▶ _AIM OF THE EXERCISE_: Output, exactly as written, the lines below from the one that has "Click the 主机所在地域 column header" through the one that has "This screenshot has height=942, width=687."; nothing else, and no pictures.

[Data entries]
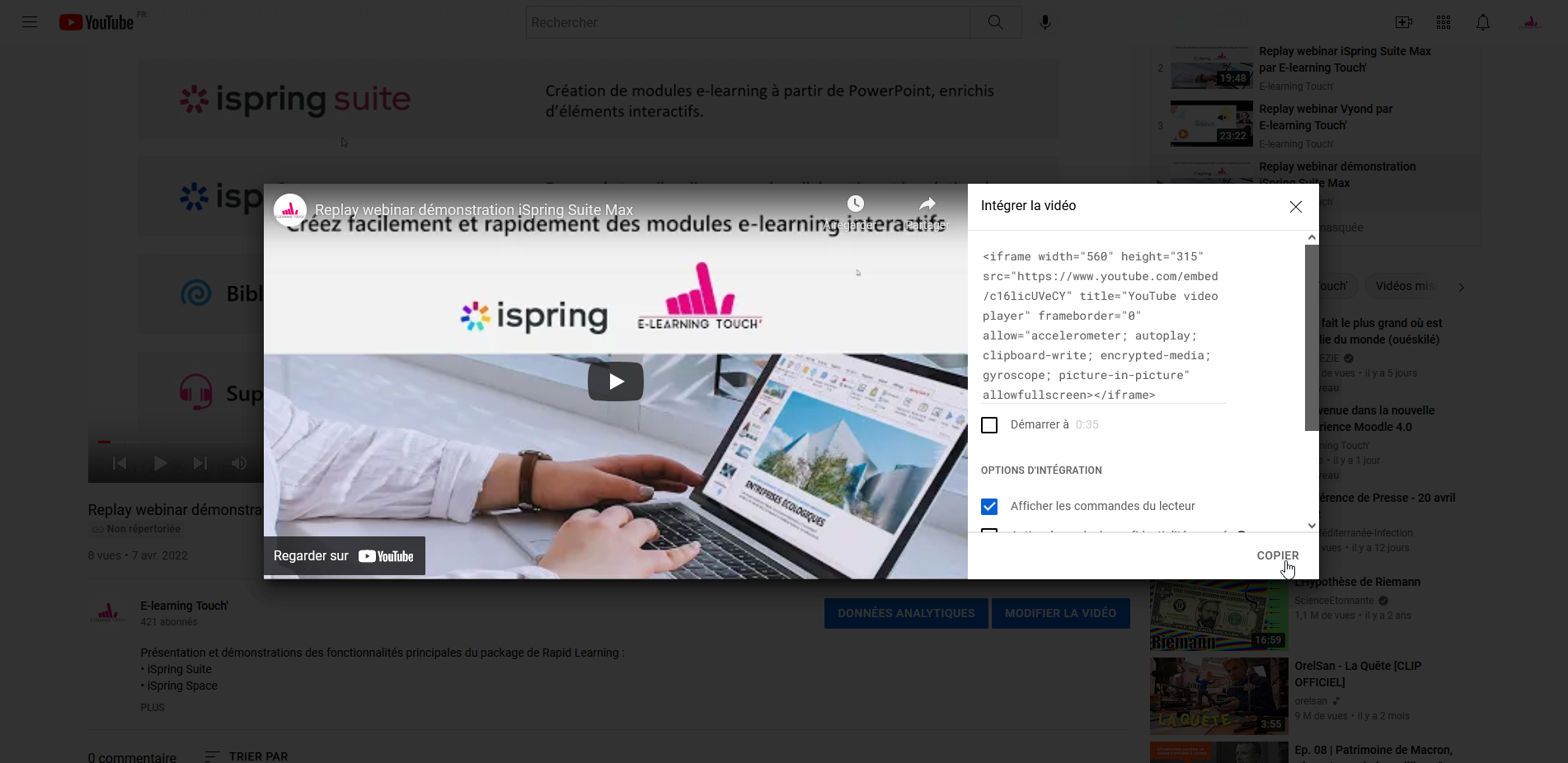Click the Partager share arrow in preview
The image size is (1568, 763).
(927, 204)
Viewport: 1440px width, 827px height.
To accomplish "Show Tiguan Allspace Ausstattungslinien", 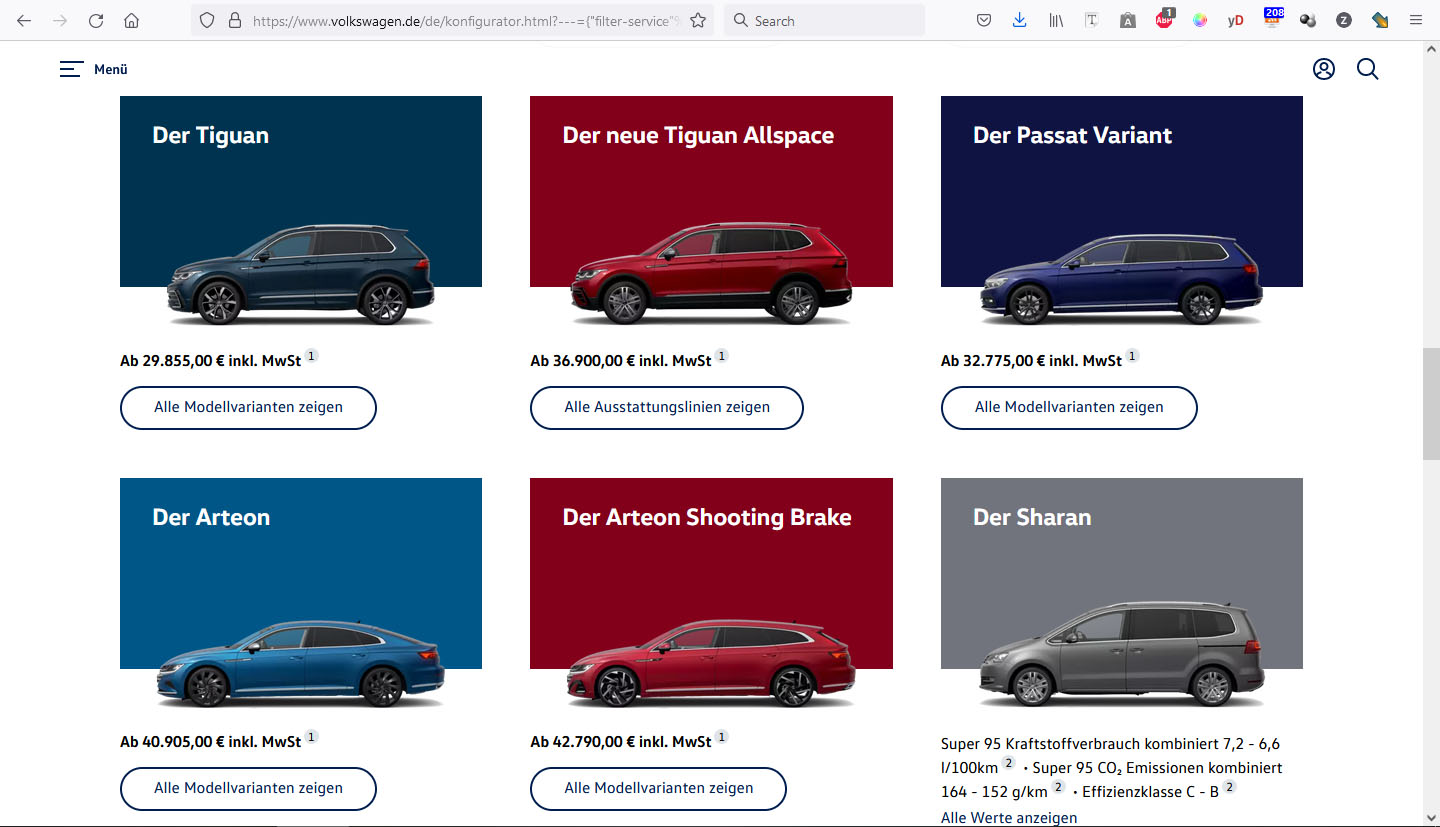I will pos(666,408).
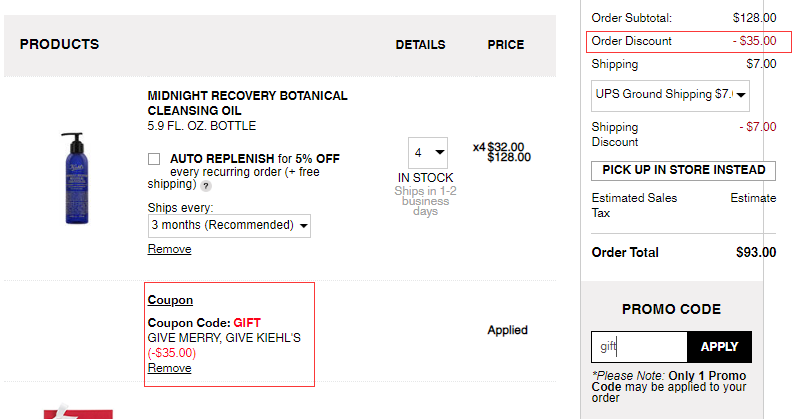Viewport: 808px width, 419px height.
Task: Apply the promo code
Action: [719, 347]
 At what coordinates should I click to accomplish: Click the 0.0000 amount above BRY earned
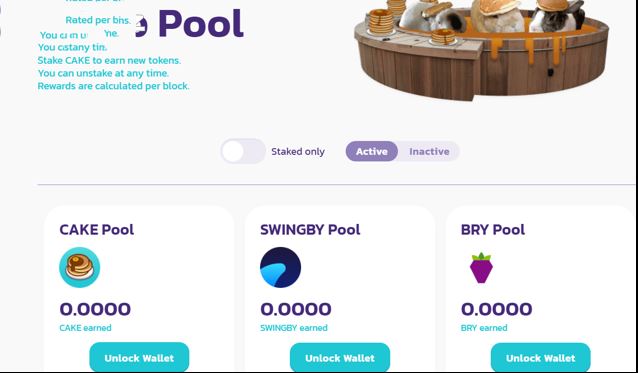pos(496,309)
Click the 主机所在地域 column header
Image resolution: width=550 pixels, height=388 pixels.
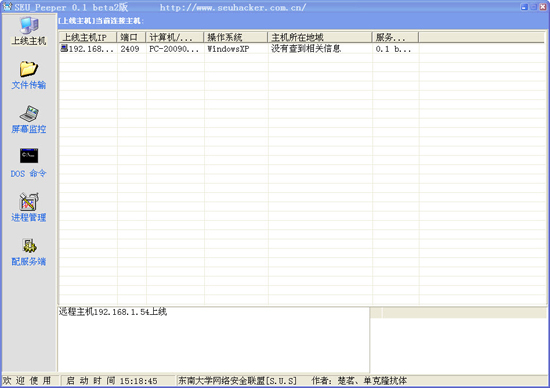pyautogui.click(x=320, y=37)
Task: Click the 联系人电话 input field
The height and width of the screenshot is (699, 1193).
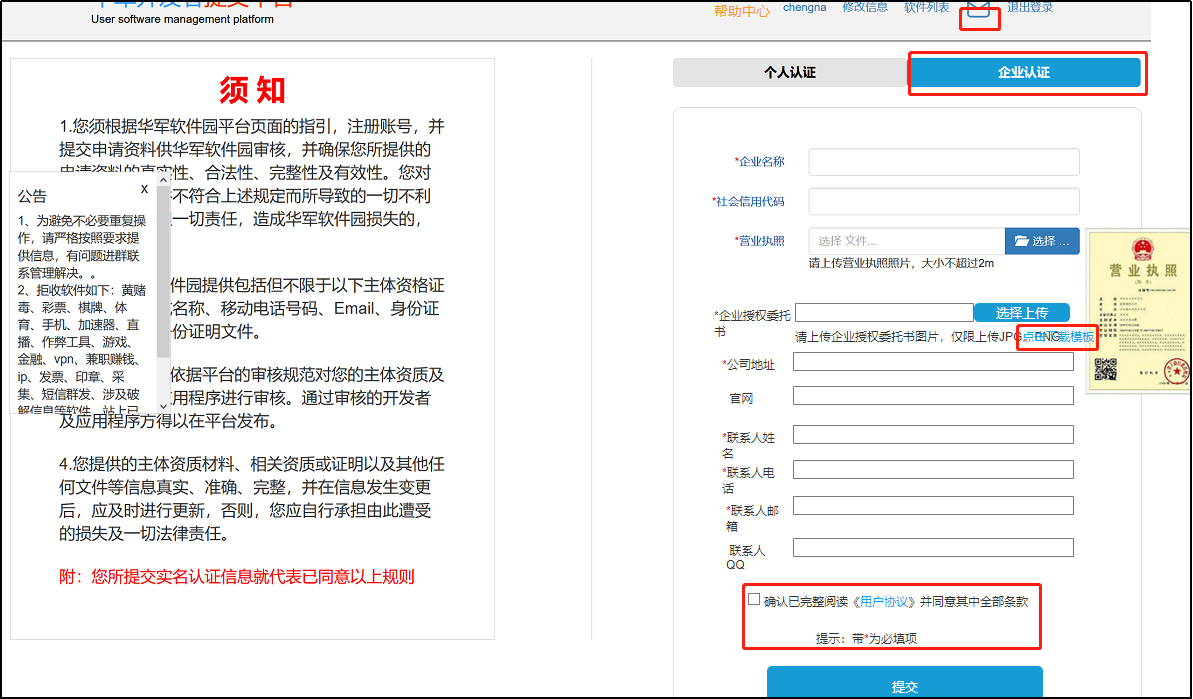Action: pyautogui.click(x=932, y=470)
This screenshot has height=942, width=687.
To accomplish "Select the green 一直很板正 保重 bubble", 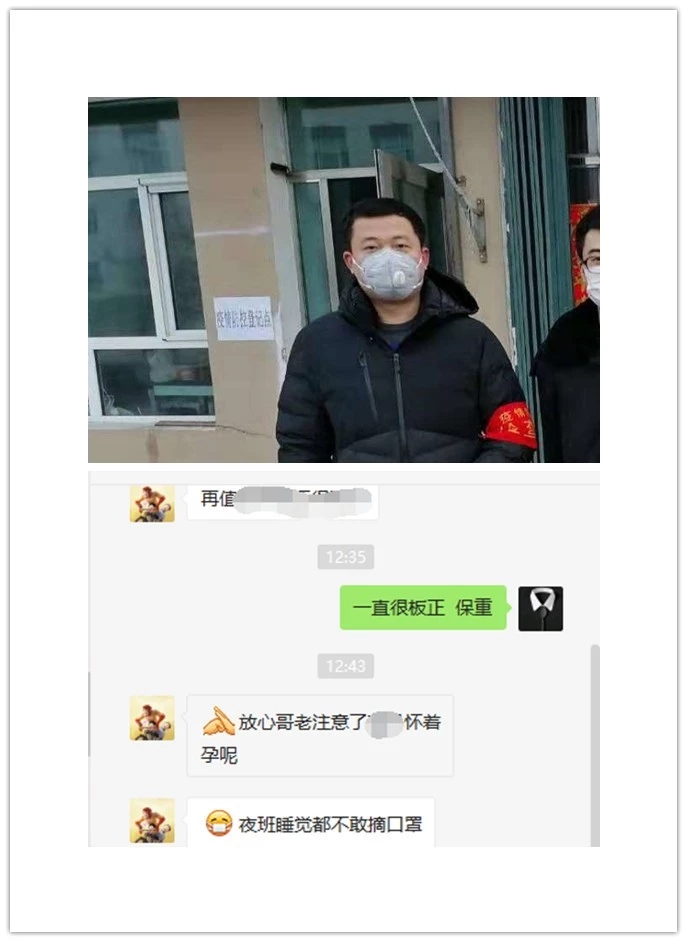I will (423, 607).
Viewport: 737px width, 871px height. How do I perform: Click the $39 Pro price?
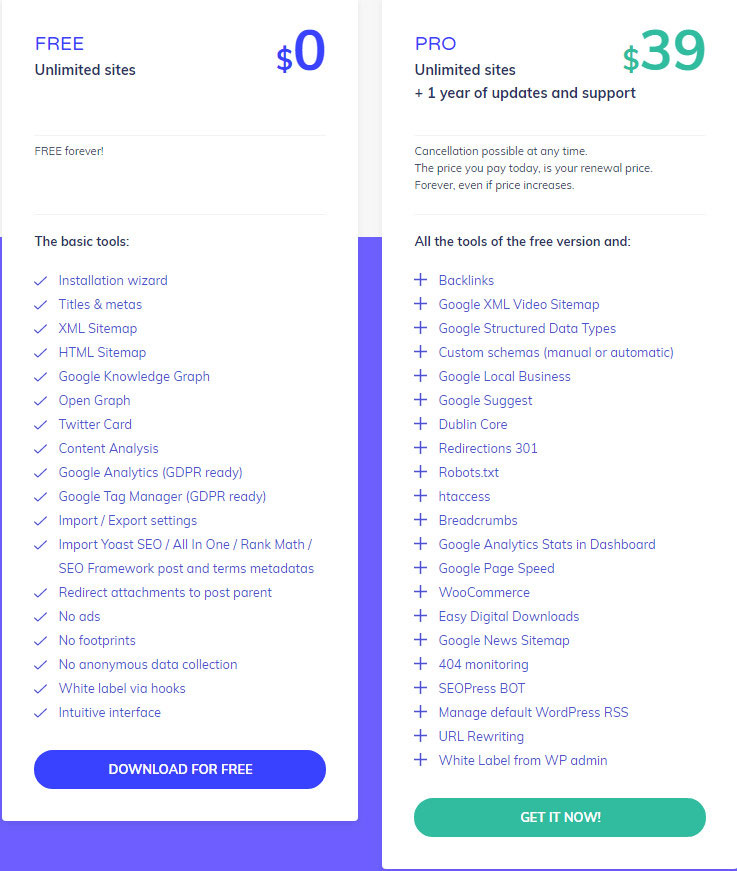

▶ _WRITTEN ANSWER_:
Click the 主机所在地域 column header
Image resolution: width=550 pixels, height=388 pixels.
pyautogui.click(x=320, y=37)
Task: Click the 联系人电话 input field
The height and width of the screenshot is (699, 1193).
Action: pyautogui.click(x=932, y=470)
This screenshot has height=942, width=687.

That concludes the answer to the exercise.